01 前幾天我看到連岳老師關於二舅視頻的一段話,有點感慨,因為它想到了另一位作家:王小波。 連岳老師的話是這樣的: 網路圖片 這段話挺奇怪的,有點像邏輯學上所謂的「悖論」。連岳老師也反對「上綱上線」,但是 「凡是不喜歡這個視頻的,上綱上線的,基本都可以視為人民的敵人」,這就像一個糙男拍桌子大罵:「那些歧視女性的人,連娘們都不如!」 這個時候,你就搞不清楚他是男權沙文主義者呢,還是女權主義者,是吧? 確實是謎一樣的男子。 當然,「二舅「視頻也無非就是一個視頻,喜歡也好,不喜歡也好,談不到是人民的朋友還是人民的敵人。連岳老師的論斷就讓我想到了王小波的一段話: 去看電影,尤其是國產電影,也有類似的危險;這種危險表現在兩個方面:看了好電影不覺得好,你就不夠好;看了壞電影不覺得壞,你就成了壞蛋——誰敢拿自己的人品去冒這個風險? 我不知道連岳老師現在再看王小波這段話,會作何感想。但是在多年前,王小波可是連岳老師的精神導師。 網路圖片 摘自連岳老師的《予人慧命者的王小波》 你看,連岳老師什麼時候下手都比別人要狠。換上一般人,最多說句「醍醐灌頂」、「如夢初醒」之類的話,連岳老師卻直接發現自己就是「一隻蠢豬」。說實話,這有點過分了,不該這麼說自己。 擺脫「一隻蠢豬」狀態的連岳老師曾斷言公務員都是小偷和強盜。(當然,王小波本人斷然不會贊成這樣極端的看法) 網路圖片 摘自連岳老師的《我為什麼說公務員是小偷和強盜?》 (抄這個標題的時候我都有點恐慌) 現在,連岳老師忽然又發現公務員原來是最先進的群體。那麼,連岳老師回過頭來看以前的文章,該怎麼評價自己?會不會有當年讀完王小波後的感受? 雖說君子可以豹變,但豹變成了習慣,也不是好事。以後思潮一旦變遷,泔水桶一旦轉移,我覺得連岳老師說不定又會豹變。這樣一來,連岳老師萬一垂垂老矣的時候,又來次豹變,回顧自己幾十年的的人生,感慨……那就不好了。 所以說,以後連岳老師萬一被評為文學家,出一套十卷本編年體的《連岳文集》,那麼第三卷和第四卷,第六卷和第七卷,第九卷和第十卷能互相掐死對方。 02 不過,我這篇文章主要不是想說連岳老師,而是想說王小波。 我讀王小波的時候,大約是二十多歲。
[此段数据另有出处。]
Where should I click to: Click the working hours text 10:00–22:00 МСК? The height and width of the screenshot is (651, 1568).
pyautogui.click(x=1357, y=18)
當時感覺作者既幽默又親切,但是並沒有什麼思想上的顛覆性,讀完了絲毫沒有把自己和豬聯繫起來。 三十歲以後,我就沒怎麼認真讀過王小波。在我看來,王小波的雜文是一種階段性的讀物,就像《麥田裡的守望者》一樣。在青春的時候遇到它們是一種幸運,但是過了那個年齡段,就不需要再讀了。 為什麼會有這種想法呢? 就是因為我覺得王小波雜文里說的都是一些淺得不能再淺的常識。人應該追求智慧和趣味、辯論的時候不能扣大帽子、不要仇恨帶來壞消息的人等等,這都是些極其簡單的道理呀。不需要深刻的思考,不需要淵博的知識,我覺得任何正常人都會同意這些觀點。王小波只是把這些道理說得有趣點,並沒有什麼了不起。 但是,現在我的想法變了。 我覺得王小波是知識分子里最重要的一類人。很多知識分子可能比王小波想的更深刻,觀察得更敏銳,但是他們都沒有王小波重要。 這個世界需要深刻,需要知識,但是它更需要一些基本的常識。如果大家對一些基本常識達成了共識,都遵守一些並不複雜的規則,那麼就算我們犯錯了,也不會錯得太離譜。 我原來以為常識是不需要多講的東西,但是我錯了。常識需要不斷被重申。無論任何一個國家,任何一個時代,常識都需要被不斷重申。人是感情動物,隨著情緒的波動,隨時都可能背離這些常識,所以我們需要一代又一代地把常識刻進人們的心裡。不然的話,人們就是會遺忘。 03 王小波的重要性是什麼? 無數人都知道這些常識,王小波之所以重要,不是因為他說出了這些常識,而是因為他能為這些常識背書。 他用自己有趣的文字、善良的性格、君子的風範為這些常識背了書。他活生生地像大家證明,擁有了這些常識,人可以活得多麼乾淨,多麼有趣,多麼讓人嚮往。 碰到連岳老師發表的那種言論,我會本能地援引王小波的文章來反駁他,就是因為大家都能接受王小波。即便是觀念不同的人,也很難去辱罵王小波那樣的作家。 王小波幽默、溫和、寬容、乾淨,充滿善意地看待世界。只有這樣的人,才能把常識說得讓大家都能夠接受,把這些並不複雜的道理刻入人心。哪怕是乖戾的人,在他面前也會忘掉心中的戾氣。所以,怎麼稱讚王小波都不算高估。他確實非常非常重要。 每個時代都應該有自己的王小波,用貼近時代的語言,去重申那些老生常談的常識。但是很可惜,出現還是不出現,是要看運氣的。並不是每個時代都會產生這樣的人物。在沒有新版王小波的時候,我們只能湊合著援引老版王小波。 也許有些老舊,但又有什麼辦法呢? 總不能去追隨測不準的人生導師吧?追隨他們太危險了,說不定什麼時候他們就會忽然嘆氣:「我想明白了,前兩年我領你們去的地方是化糞池。抱歉讓你們喝了幾年的糞湯,但現在不會了,這次肯定是雞湯!」 萬一他們又變了呢? 還是讀讀王小波吧。 (全文轉自微信公眾號押沙龍yashl)

李銀河何以變身華春瑩?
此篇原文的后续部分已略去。